▶ [Text section]
--------------------

And, [my late husband] Freye was already deep in writing for so many years and he would say to me, “You have to write. Your well-being depends on it.” And I thought he was really over the top with it but he was quite insistent.
Emily: I love the note you have in your acknowledgements from him: “Duckie, you have to write.”
Bobbie: That was him. He also had this meticulous filing system and I’d say to him, “I can’t find that poem and he’d say, just look at a shoebox under “F.” Maybe you threw it in a shoebox somewhere. My lack of organization was a thorn in his side, definitely.
Emily: I love that…I know you mostly as a poet. Did you start writing prose when you started or was it poetry?
Bobbie: It was a mixture. But I think I naturally gravitated toward prose because it was storytelling. I liked telling stories. But then I would fool around with the poems and I thought they weren’t very good. They were all over the place. It started with prose and then poetry found its way in.
What’s your current writing practice like? I know it’s different because of your illness. So you can also speak to what your writing practice was like before when you had more energy?
Joining Madwomen in the Attic was an incredible impetus to write. And it changed my writing. Before this diagnosis, I had a lot of enthusiasm about writing and I could feel that it was something I wanted to not push on so much as explore. And even when I thought I’d run out of ideas, and I didn’t have anything to say, there was this niggling thing in the back of my mind saying, “Yes, you do.”
And the diagnosis took it away because it changed the focus, of course, and it called in how temporary everything is and it just rearranged everything. The shift is quite profound.
And then there’s just well, what do I do with all the stuff I’ve written? What does it mean? It’s brought up a lot of questions: Who is the keeper of the writing? I always said it would be Freye. We always said we’d keep each other’s writing going in some way but you know, life, it just does what it does.

--------------------

▶ [Given data]
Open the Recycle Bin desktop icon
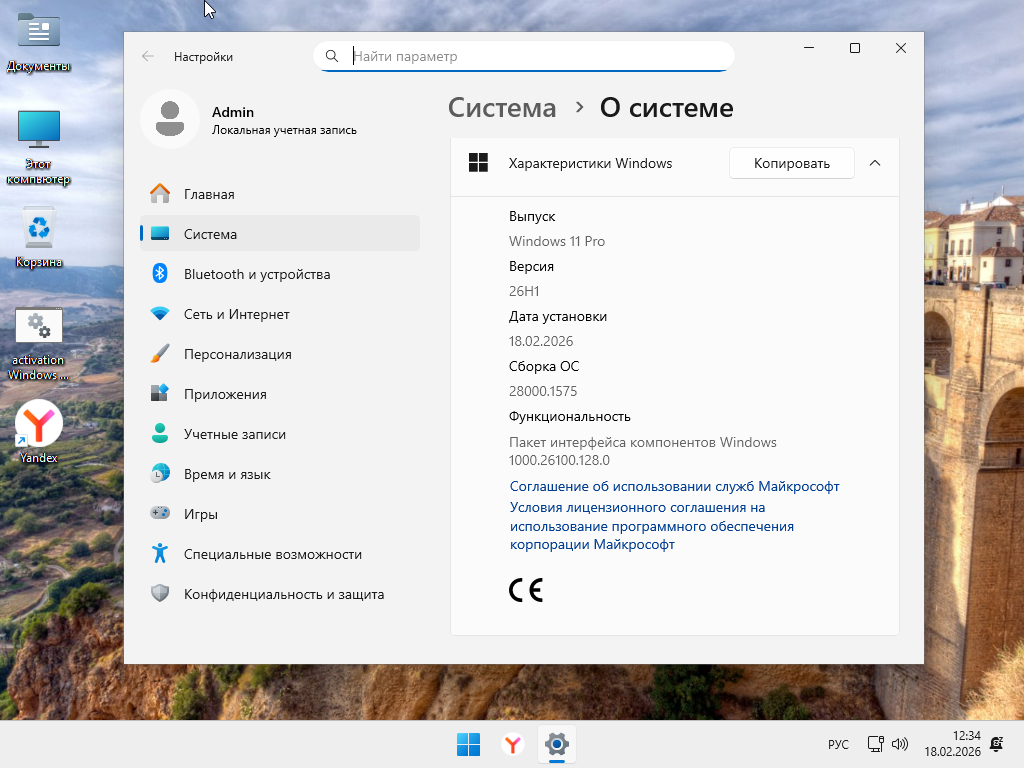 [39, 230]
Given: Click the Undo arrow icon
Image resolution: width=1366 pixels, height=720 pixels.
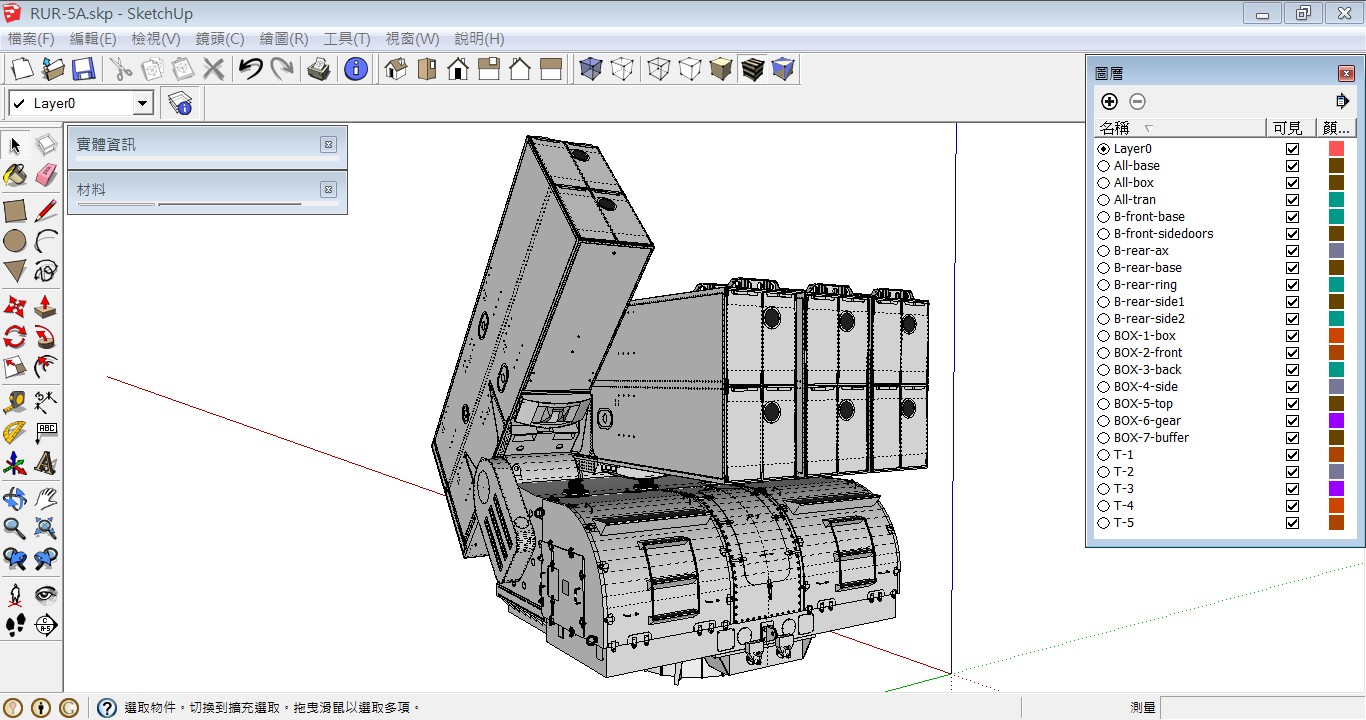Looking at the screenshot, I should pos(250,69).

--------------------

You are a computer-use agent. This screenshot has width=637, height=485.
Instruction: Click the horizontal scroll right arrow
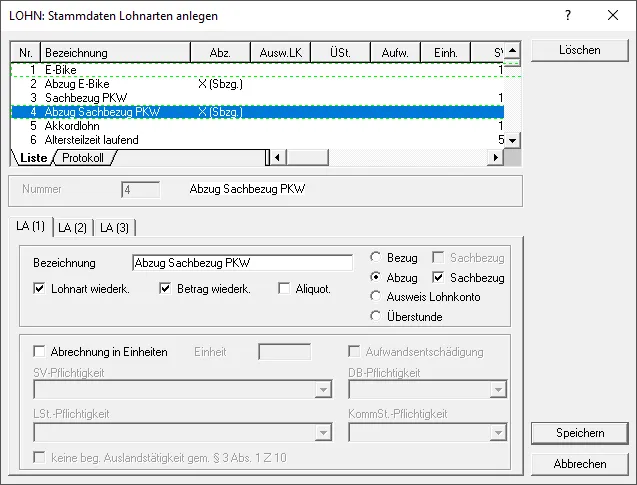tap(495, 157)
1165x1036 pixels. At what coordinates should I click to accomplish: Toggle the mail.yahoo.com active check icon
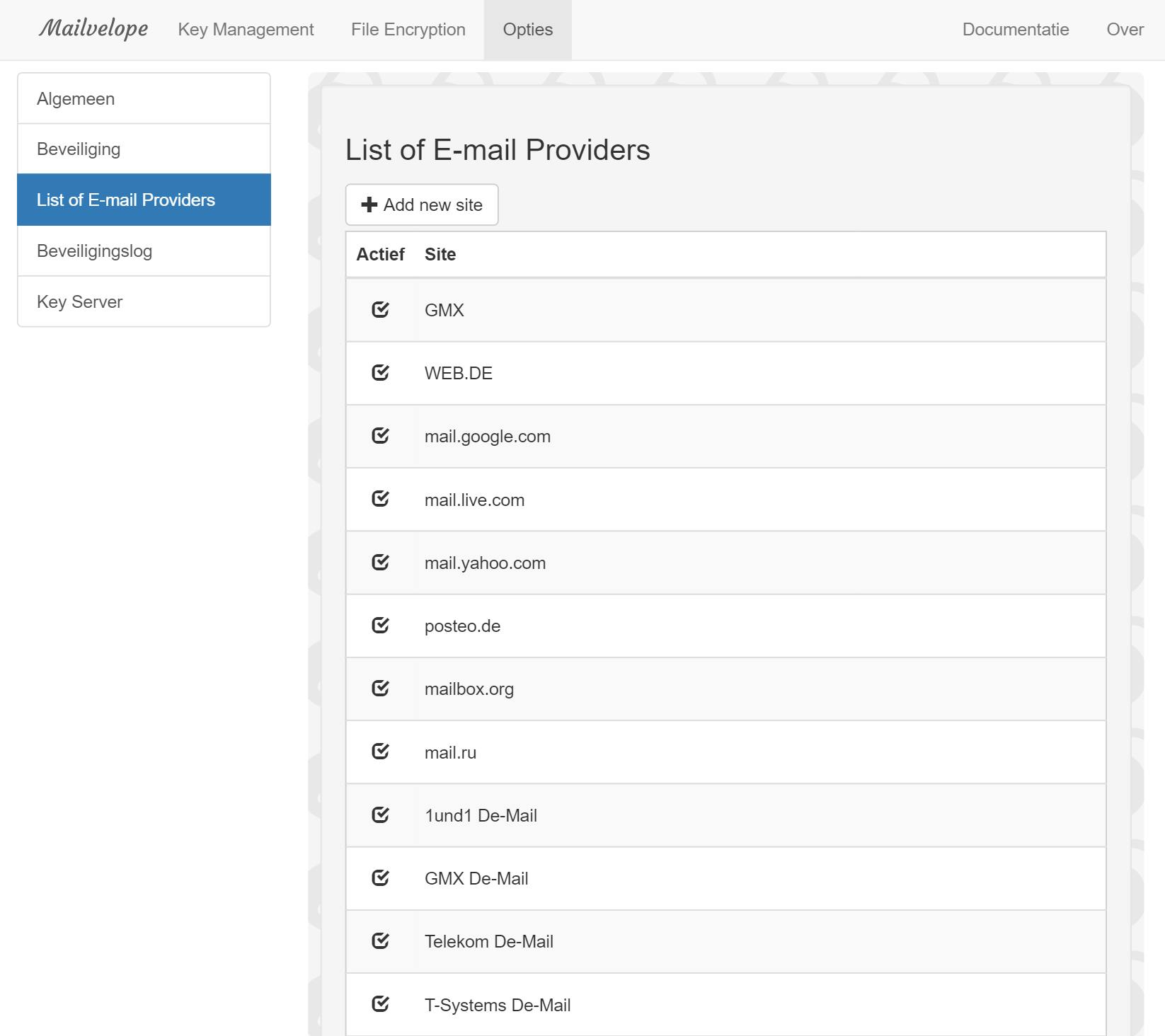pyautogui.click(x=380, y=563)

--------------------

Write the next part of the interview with Bobbie about her writing, picking up after its last line. The data comes from a different source than the interview.

It’s confusing at times and I’ve been thinking about who to trust with it? And, sometimes I just can’t figure it out and I just let it go, let it dangle. If I can’t figure it out, I can’t. So.
Is there anything you want to share about where you are now with your book and your writing practice?
I am working on the book and it’s been my focus and it’s been such a wonderful gift, but I still have poems and things filtering through my head that aren’t related to the book. That excites me. Things have broken open, so ideas are coming, but then I get sad because I’m dying, so what am I doing with it? Then I go back and forth between the two, and I say it doesn’t matter, today’s today.
A lot of silly poems are coming—jingles, like I’ll get a pain and say “There’s the cancer dancer.” I can still joke, which is good. I think I’m always writing now, it’s just in different forms. And then as we’ve been working on the book, the book really grabs my attention especially when I think something’s off, I have to do something with that.
Of course I’m working with a very strong fear element, a fear of dying. I’ve never been a super social person, but now when people are going to come over for a visit, I’m very nervous because I don’t know if I can do it. And I worry they’ll come over here for nothing. But that’s the practice. The practice is to deal with whatever comes up. To say, ok, this is what I have to work with.
It’s similar to the writing. Where do the writing ideas come from? You might have an idea that’s abhorrent, you don’t want to write about it, but there it is. It wants to be out there. It’s the same thing with the daily fear. It’s just that’s the hardest. The fear and the dealing with just having physical pain that won’t go away. We’re trying a new dosage and I think there’s some improvement with that, but last night, I was a mess. I just had so much pain. And Shoshana is doing a cleanse, so she had a terrible headache, and I had a terrible stomachache, so we were like matched up diagonally. I said to her, “get off the cleanse, you don’t have to do any of this!”
Emily: I really appreciate the humor and perspective that you bring into everything. I’m grateful to hear you talk about it in this way. I treasure this. I just wrote down, “That’s the practice.”
Can you talk a little bit about your process with the book?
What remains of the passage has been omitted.